A receiver system typically consists of a series of stages consisting of pre-selectivity gain and mixing, frequency selectivity (i.e. a filter) and post-selectivity gain and mixing. Conventional receivers either set a total system gain with a predetermined partition between pre- and post selectivity gain, or rely on a separate controller or demodulator to independently adjust pre and post selectivity gains to achieve the linearity/noise tradeoff.
FIG. 1 is a simplified block diagram of a receiver 100, as known in the prior art. In receiver 100, amplifier 110 has a gain G1 that provides pre-selectivity gain. Frequency converter 120, which may be a mixer, provides frequency conversion. Filter D1 130 is typically a bandpass filter adapted to filter out undesired signal. Amplifier 140 has a gain of G2 and provides post-selectivity gain. A local oscillator (not shown) is often used to provide an oscillating signal to frequency converter 120. Frequency converter 120, and filter 130 typically have finite linearity and thus it is desirable to limit the range of signals that are coupled to them.
FIG. 2A shows a spectrum of exemplary signals received by filter 130. The desired signal is shown as having the frequency Fd. The spectrum of the receives signals often includes undesired signal components (also referred to as blockers) shown as having frequencies Fb1 and Fb2 that interfere with the desired signal, causing non-linearity, distortion, etc. For example, the spacing and amplitude of the undesired signals Fb1 and Fb2 may result in a third order intermodulation distortion product at the output of amplifier 110. As such, it is not desirable to place too much gain before filter 130 which is adapted to attenuate the blocker signals, as shown in FIG. 2B. The reduction of the undesired signals enables amplifier 140 to amplify the desired frequencies in without substantially increasing the amplitudes of the undesired signals.
By reducing the gain G1 of amplifier 110, the linearity is improved. Reducing the gain of the first amplifier 110 also reduces the amplitude of signal S1. To keep the amplitude of signal S4 constant, gain G2 may be increased. The gain redistribution between amplifiers 110 and 140 reduces distortion but also results in degradation of the signal-to-noise (SNR) ratio. Therefore a tradeoff exists between increasing the gain G1 to improve signal to noise ratio, and degrading linearity performance of the system (increasing the distortion products in the signal) when blockers are present.

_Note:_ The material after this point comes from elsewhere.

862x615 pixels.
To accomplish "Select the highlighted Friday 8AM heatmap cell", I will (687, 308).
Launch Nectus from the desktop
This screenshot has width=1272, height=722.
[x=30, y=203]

Gains G1 and G2 are typically selected such that the total gain G1*G2 is equal to a known value. In accordance with one conventional technique, for a given input signal level S0, a predetermined gain partitioning of G1 and G2 is used. FIG. 3 is a block diagram of a conventional receiver 300 configured to achieve a predetermined gain partitioning of G1 and G2 using control signal Tsys. FIG. 4 shown plots of gains G1, G2 and G1*G2 (Gsys) for a receiver having predetermined gain partitions.
In receiver 300, the gains of the first and second amplifiers 110 and 140, respectively, are controlled by gain controller 310 that controls the gains G1 and G2 in accordance with an algorithm that provides fixed gain partitioning using signal Tsys. FIG. 4 shows examples of the gain G1 from amplifier 110, gain G2 from amplifier 140 as well as the products of these two gains. The attack point (AP) represents the signal level at which total gain Gsys begins to be fall. The take-over point (TOP) represents the signal level at which gain control is passed from signal T2 to signal T1. The TOP and AP values are typically predetermined and fixed. In a typical television system, a demodulator is used to generate control signals T1 and T2.
In accordance with another conventional technique, the output signal of the second amplification stage is used to determine the gain partitioning. FIG. 5 is a simplified block diagram of a receiver 500 having gain partitioning controlled by a demodulator 510. Demodulator 510 is configured to controls the values of G1 and G2 depending on the presence and level of blockers. Demodulator 510 operates to control the partitioning of the gain between amplifiers 110 and 140 by sensing the output signal S4 of second amplifier 140. Demodulator 510 may be programmed to estimate whether blockers or other undesired signal components are causing distortion in the desired signal. Demodulator 510 then repartitions the gain by adjusting signals T1 and T2.